[Entries for finding text and elements]
------------------------------------

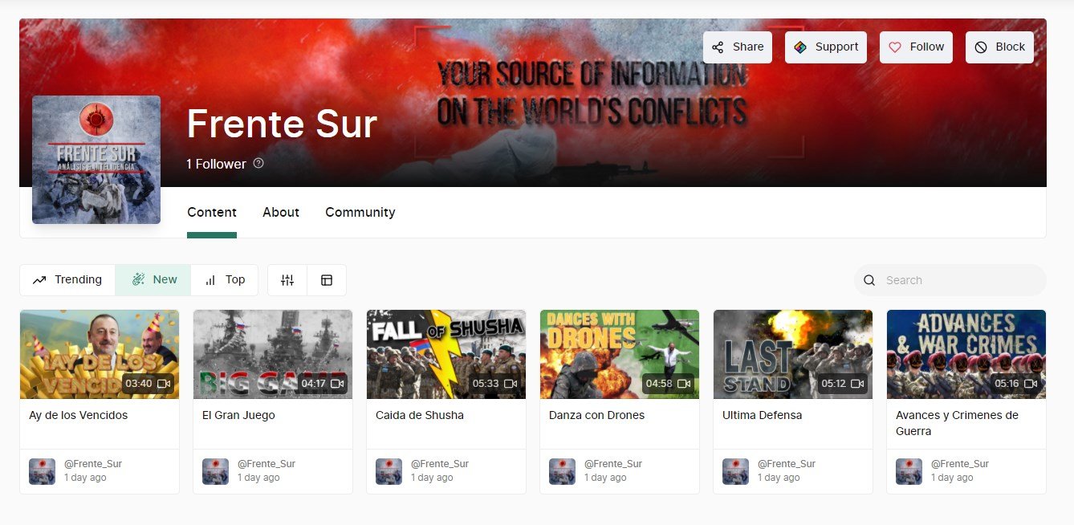Image resolution: width=1074 pixels, height=525 pixels.
Task: Open the Community tab
Action: [360, 212]
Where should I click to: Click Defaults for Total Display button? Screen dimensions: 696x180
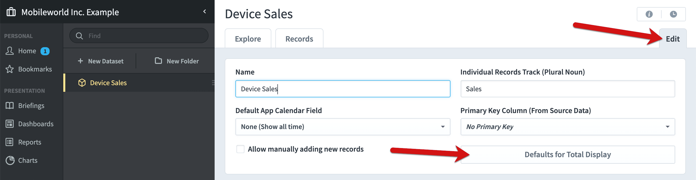(x=567, y=155)
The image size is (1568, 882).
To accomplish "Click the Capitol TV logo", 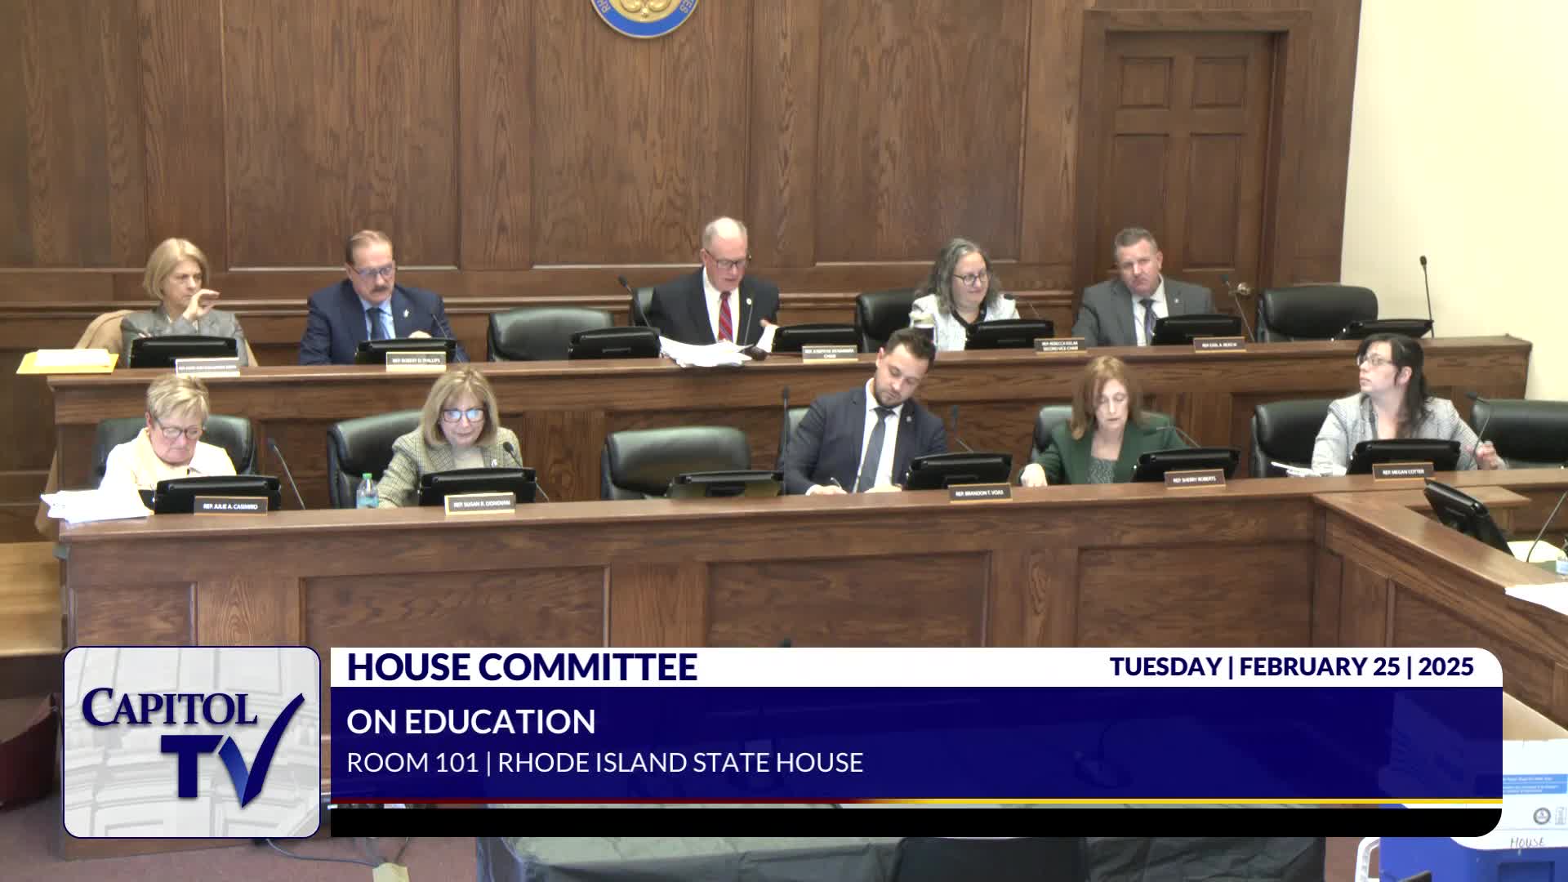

------------------------------------

**What the task asks**
Extract every line of text from all the records above, copying each one word for word and leaving out the pictures.

**Exercise answer**
Image resolution: width=1074 pixels, height=525 pixels.
Task: Open the Community tab
Action: [360, 212]
Where should I click to: Click Defaults for Total Display button? Screen dimensions: 696x180
(x=567, y=155)
The image size is (1568, 882).
To accomplish "Click the Capitol TV logo", 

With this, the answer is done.